I recently investigated a local legend that gained worldwide attention in the late ‘70s, early ’80s.
In 1907, 29-year-old railway worker William Steenson died in a shunting accident at Mullumbimby train station in NSW, after he bravely tried to stop a runaway train carriage. He was buried in the old Pioneer Cemetery in north Lismore. A few years later, during WWI, locals noticed his cross began to sporadically emit a bright white light, bathing the entire cemetery in a luminous crescent.
Word spread of the phenomenon and for a while the place was used to scare out-of-towners. However the locals kept it relatively quiet, William Steenson was the last one to be buried at the cemetery and the place fell into disrepair.
Then, in 1978, a local woman visited the gravestone and described her experience to the local newspaper, the Northern Star. The article attracted the attention of Sydney journalists, and pretty soon a media frenzy descended upon the site, as did people from all over the world, ranging from the fervently devout to the plain curious.
Locals then began to speak out. One Albert Dann told the Northern Star that as a newcomer to town, children took him to the ‘ghost on the hill’ and offered him a penny if he would read the name on the epitaph. He said: “forcing myself towards the main gate, suddenly, as I edged closer, a dazzling beam of white light flashed from the centre of the cemetery and struck me in the eyes.”
“I was rooted to the spot with a horrible fear, still indescribable to this day. Somehow I remember forcing my unwilling body about and with every ghost and devil after me I sprinted back along the metalled road to the comfort of a gas lamp, beneath which the boys were howling with laughter and yelling, ‘you couldn’t do it, you couldn’t do it!.'”
Soon after, experts of all kinds – geologists, physicists and stonemasons – descended upon the site, attempting to explain the phenomenon. However no conclusion was reached, as the cross allegedly glowed even on moonless nights. The cross was made from Balmoral red granite from Scotland and marked with a Masonic compass, although William Steenson was not believed to be a religious man.
A photographer from the Northern Star, Warren Croser, maintained the granite was “well polished” and refracted light rather well, nothing more. However, one Sydney journalist allegedly said after visiting the cross – “it impressed me and I’ve seen a lot of impressive things in 20 years in journalism.”
Warren Croser’s photo of the glowing cross, taken in 1984, can be viewed here.

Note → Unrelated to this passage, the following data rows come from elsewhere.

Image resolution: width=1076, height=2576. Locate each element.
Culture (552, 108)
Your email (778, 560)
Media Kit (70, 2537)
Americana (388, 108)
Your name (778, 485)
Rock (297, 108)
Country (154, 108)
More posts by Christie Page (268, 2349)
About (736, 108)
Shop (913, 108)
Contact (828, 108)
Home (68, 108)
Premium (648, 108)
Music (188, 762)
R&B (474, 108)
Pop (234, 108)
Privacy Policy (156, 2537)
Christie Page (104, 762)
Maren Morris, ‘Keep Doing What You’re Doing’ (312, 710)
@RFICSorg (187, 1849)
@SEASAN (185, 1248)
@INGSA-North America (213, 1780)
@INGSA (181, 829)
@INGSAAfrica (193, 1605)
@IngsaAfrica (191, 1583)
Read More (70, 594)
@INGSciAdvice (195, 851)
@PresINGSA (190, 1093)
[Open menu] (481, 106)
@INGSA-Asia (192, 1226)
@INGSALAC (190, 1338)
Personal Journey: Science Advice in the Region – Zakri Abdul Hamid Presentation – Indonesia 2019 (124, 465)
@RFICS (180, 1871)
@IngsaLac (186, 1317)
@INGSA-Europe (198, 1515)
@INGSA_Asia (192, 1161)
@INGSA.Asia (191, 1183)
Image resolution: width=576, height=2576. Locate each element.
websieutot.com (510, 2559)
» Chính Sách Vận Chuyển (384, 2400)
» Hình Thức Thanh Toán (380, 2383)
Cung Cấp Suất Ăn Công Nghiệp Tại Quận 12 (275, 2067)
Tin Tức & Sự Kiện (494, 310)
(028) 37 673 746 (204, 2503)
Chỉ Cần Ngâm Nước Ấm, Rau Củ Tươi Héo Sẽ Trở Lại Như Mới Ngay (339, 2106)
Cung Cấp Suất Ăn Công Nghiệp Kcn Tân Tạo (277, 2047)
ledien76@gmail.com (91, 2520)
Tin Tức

At the height of its popularity, the cross had chunks chiselled off it for souvenirs and finally, in 1986, it disappeared in the dead of night. The distraught Steenson family had a replacement built using the same material and exact same dimensions two years later, although the replica hasn’t since glowed.
The original and curiously prophetic words on the epitaph were reinscribed, and read:
Though sorrow and darkness encompass the tomb,
Thy saviour has pass’d through its darkness before thee…
And the lamp of his Love
Is thy guide through the gloom
Driving about 40 minutes from my home, I arrived at the Pioneer Cemetery in north Lismore to a curious site.
A mere 218 marked graves sit atop a hill on the side of a busy road, in a small area mostly filled with grass catchings. To one side is a rather inconspicuous data recovery centre, while on the other, lies an old scrap yard, replete with rusted girders and odds and ends. A brick wall at the entrance tells us that 83 unmarked graves also lie here.
This cemetery was purportedly moved about 200 metres uphill from its original site to make way for Nimbin Road. So the small, obscure cemetery contains the headstones, while the bodies remain interred in their original location, beneath what is now the intersection of Nimbin Road and Wilson Street just metres below.
Apart from the mowed lawns, today the place looks all but forsaken. Tombstone shards – lying amidst the graves of drowning victims and children as young as eight – line the cemetery’s edge.
What of the Masonic compass?
Evidently Steenson was a Freemason, and the compass can be used to “illuminate” initiates. Its meaning, while not fully understood (even to symbolic scholars and many Freemasons), is believed to be “a spiritual reference to man’s instinctive quest to harmonize our physical and spiritual natures.”
What of the original cross?
It has never been found, and the intoxicating nights that seized Lismore for almost a decade during the late ’70s have faded into obscurity.
What do you think? Was the glowing cross merely a congregation of glow-worms? A sterling piece of Scottish granite? Or something more inexplicable?